We have a whole page explaining how numerical rank deficiency crops up in mixed models and how rank deficiency is well defined in theory but really, really challenging in practice: https://juliastats.org/MixedModels.jl/stable/rankdeficiency/
It might be a good idea to benchmark the singular value decomposition. As an iterative method it is definitely more expensive than direct methods like Cholesky and QR but some of the recent SVD methods are surprisingly fast. The point is that the condition number is a property of the singular values. @andreasnoack may be able to offer more informed commentary on the SVD methods that are available. I haven't really kept up.
@andreasnoack I'm not equipped to do a full numerical instability analysis with R's algorithm, but here is a full MWE fo you.
R (from fixest
) here
library(tidyverse)
library(fixest)
cpp_cholesky = utils::getFromNamespace("cpp_cholesky", "fixest");
df = read_csv("https://github.com/JuliaStats/GLM.jl/files/6384056/Car-Training.csv")
m = feols(Price ~ Year + Mileage, df)
X = model.matrix(m)
XtX = t(X) %*% X
cpp_cholesky(XtX, tol=80.0) # full rank
cpp_cholesky(XtX, tol=81.0) # not full rank
and Julia
using CSV, HTTP, GLM, LinearAlgebra
url = "https://github.com/JuliaStats/GLM.jl/files/6384056/Car-Training.csv";
df = CSV.File(HTTP.get(url).body);
m = lm(@formula(Price ~ Year + Mileage), df);
X = m.mm.m;
XtX = Hermitian(X' * X);
cholesky(XtX, Val(true), tol = 1e-5, check = true) # full rank
cholesky(XtX, Val(true), tol = 1e-4, check = true) # not full rank
lapack_tol = N * eps(Float64) * maximum(diag(XtX))

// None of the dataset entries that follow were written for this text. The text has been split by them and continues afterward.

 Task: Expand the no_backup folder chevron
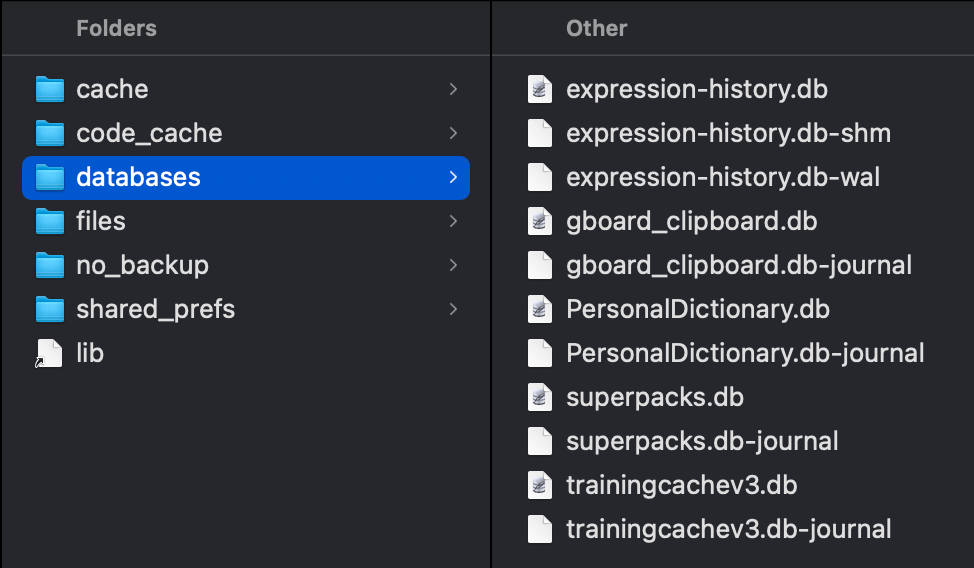(453, 265)
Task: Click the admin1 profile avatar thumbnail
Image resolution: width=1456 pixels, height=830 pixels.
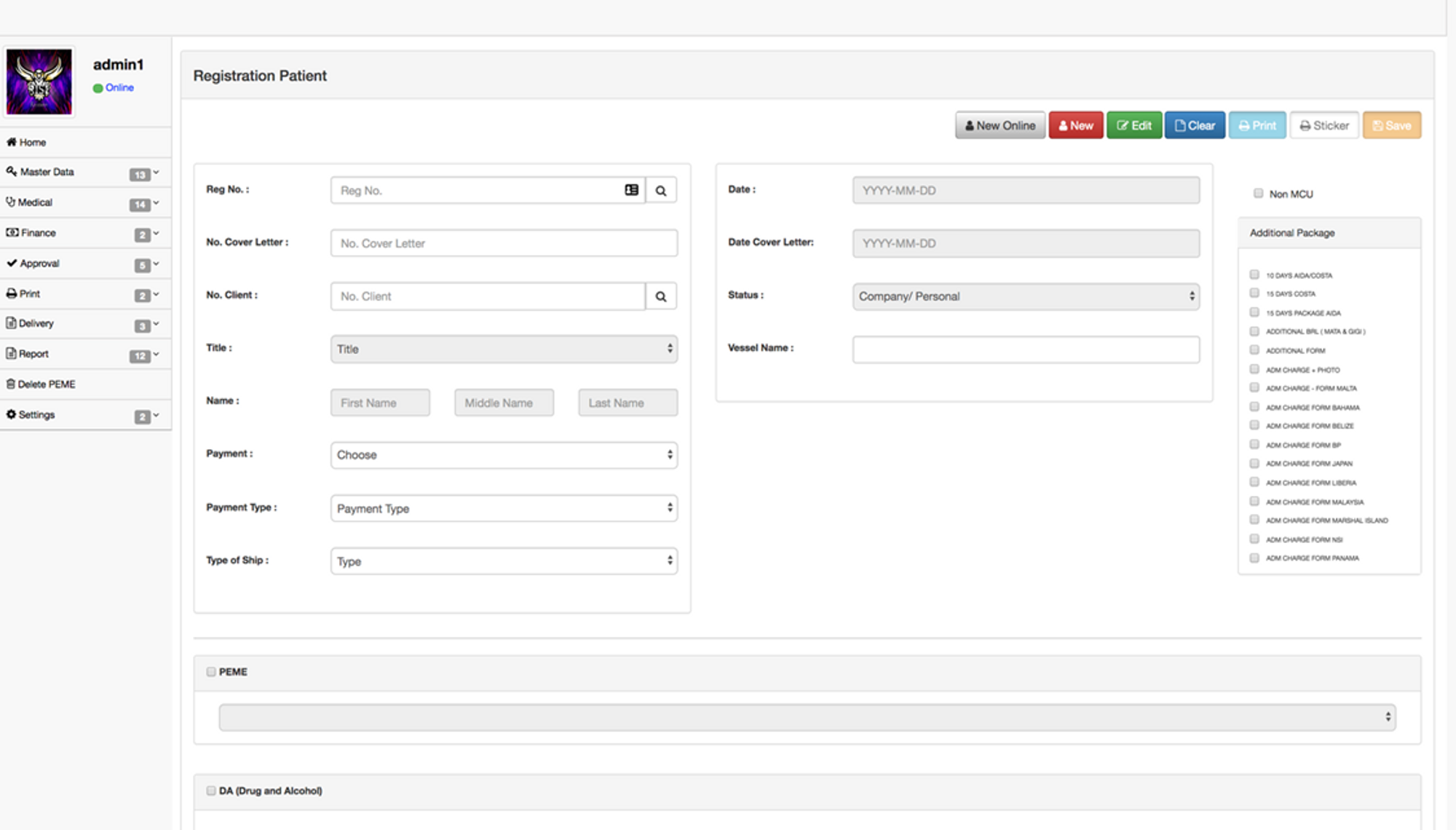Action: 39,82
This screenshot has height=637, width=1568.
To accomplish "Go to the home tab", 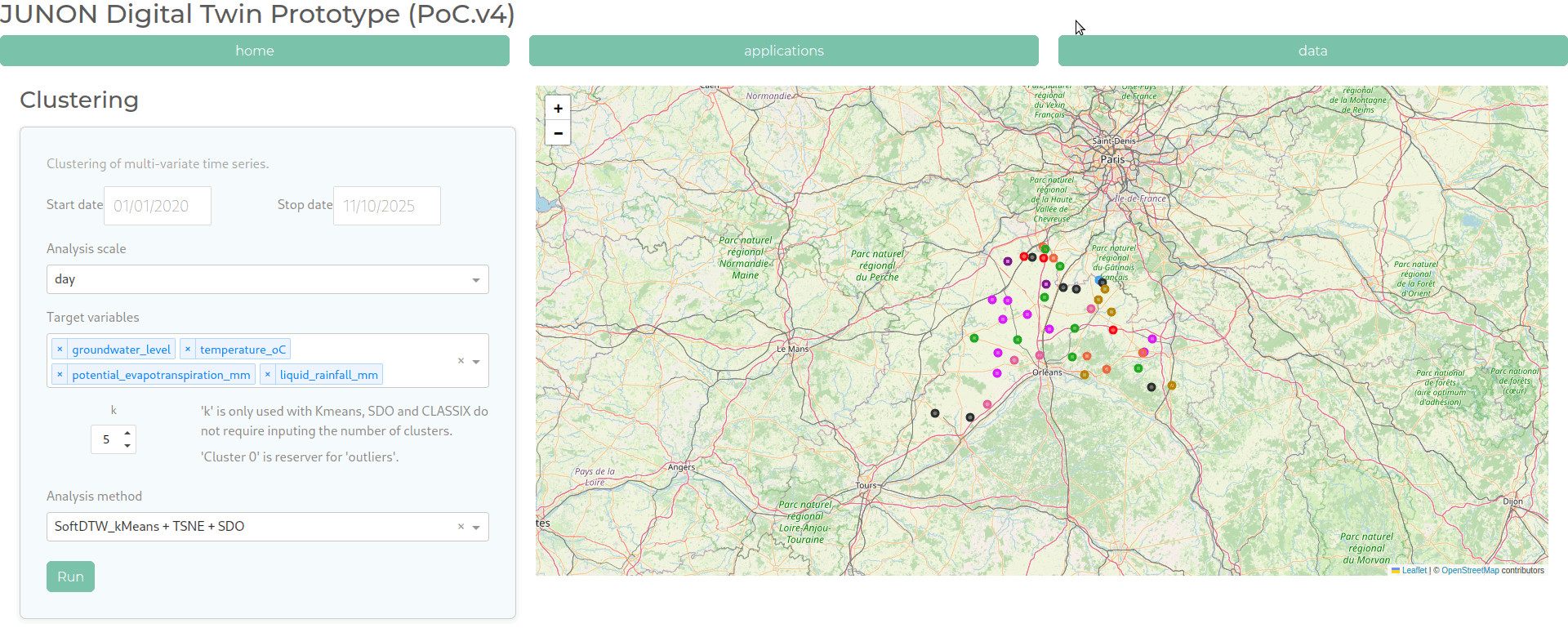I will 255,51.
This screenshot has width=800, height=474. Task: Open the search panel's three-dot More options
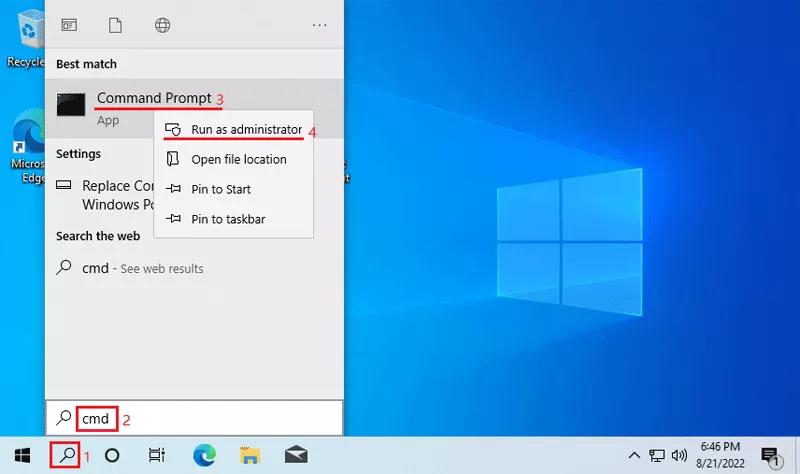pyautogui.click(x=320, y=24)
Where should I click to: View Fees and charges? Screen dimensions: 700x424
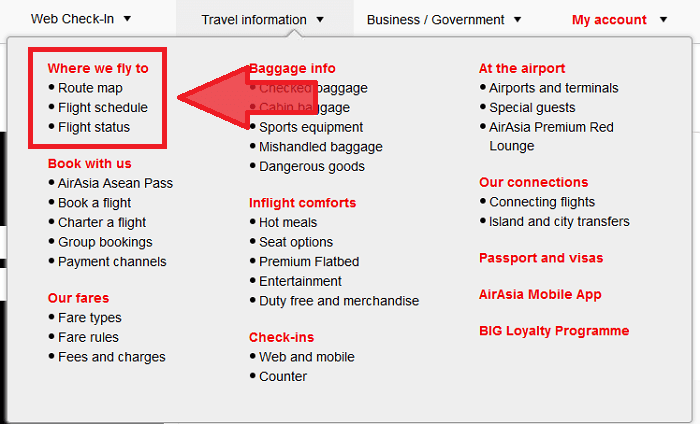point(112,357)
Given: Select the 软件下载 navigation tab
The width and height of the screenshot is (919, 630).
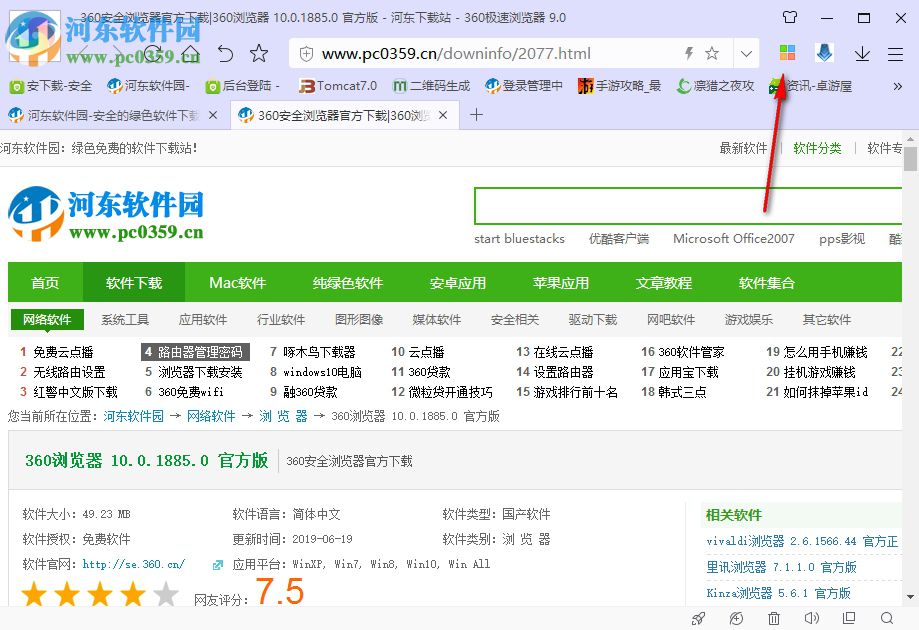Looking at the screenshot, I should (134, 282).
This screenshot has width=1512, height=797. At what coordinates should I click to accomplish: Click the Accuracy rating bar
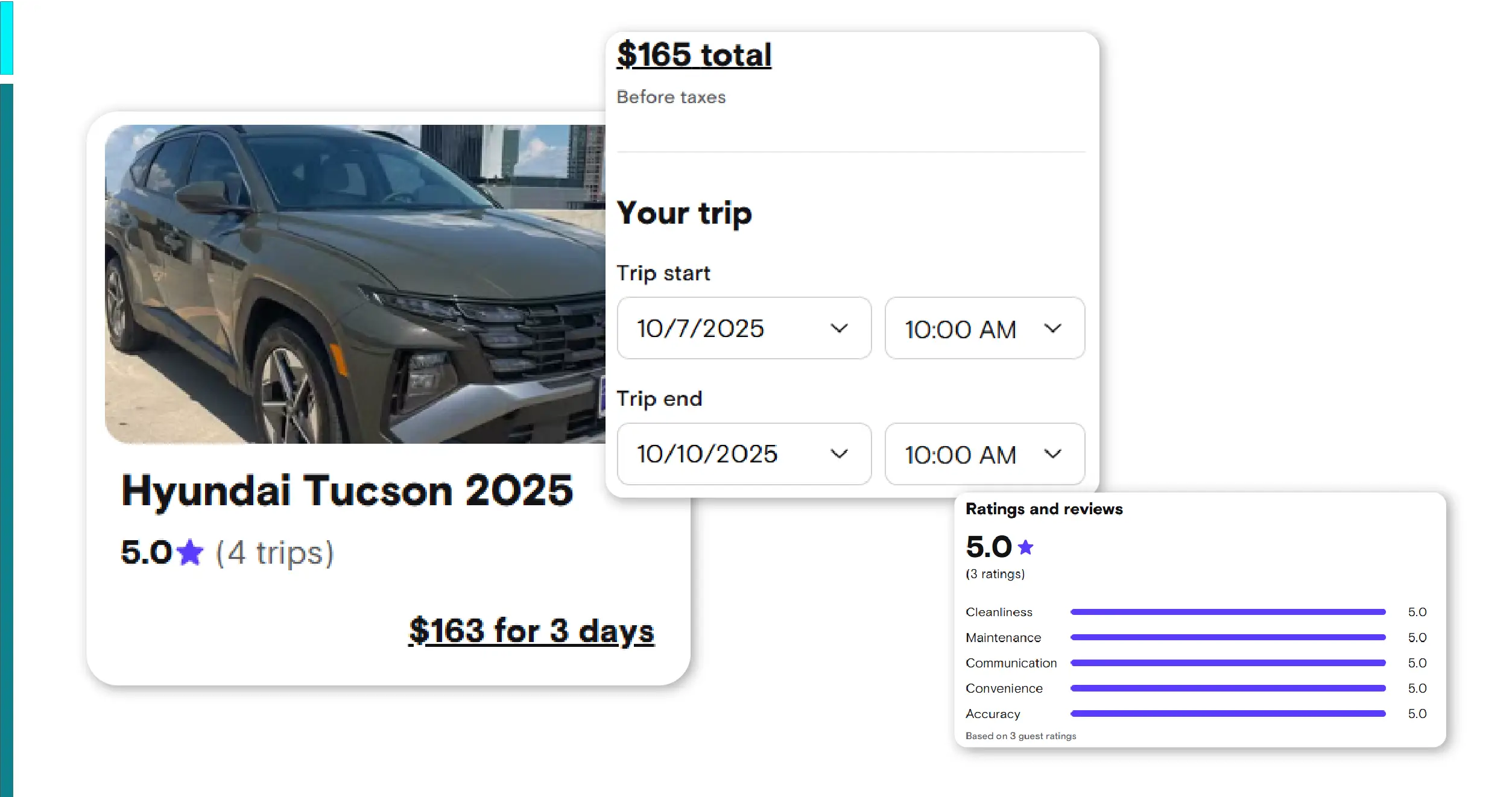1227,713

I don't understand what fixest
's tol
is doing. It's odd that the default tolerance is 1e-10
but the invertability change happens at a value near 80
.
@pdeffebach It appears that your R code is not using the Cholesky factorization in R but a specific method, which from the name I expect is coded in C++, called cpp_cholesky
in the fixest
package.
yeah, I know. It felt like a decent benchmark because fixest
uses Cholesky by default, unlike base R.
The code for that method starts around line 130 of https://github.com/lrberge/fixest/blob/master/src/lm_related.cpp
The linear algebra code we are using in Julia is LAPACK/OpenBLAS or MKL - code that has been developed by the foremost leaders in the field of numerical linear algebra and tested for over 40 years. I think when someone codes up their own C++ implementation it falls more on them to reconcile differences in results.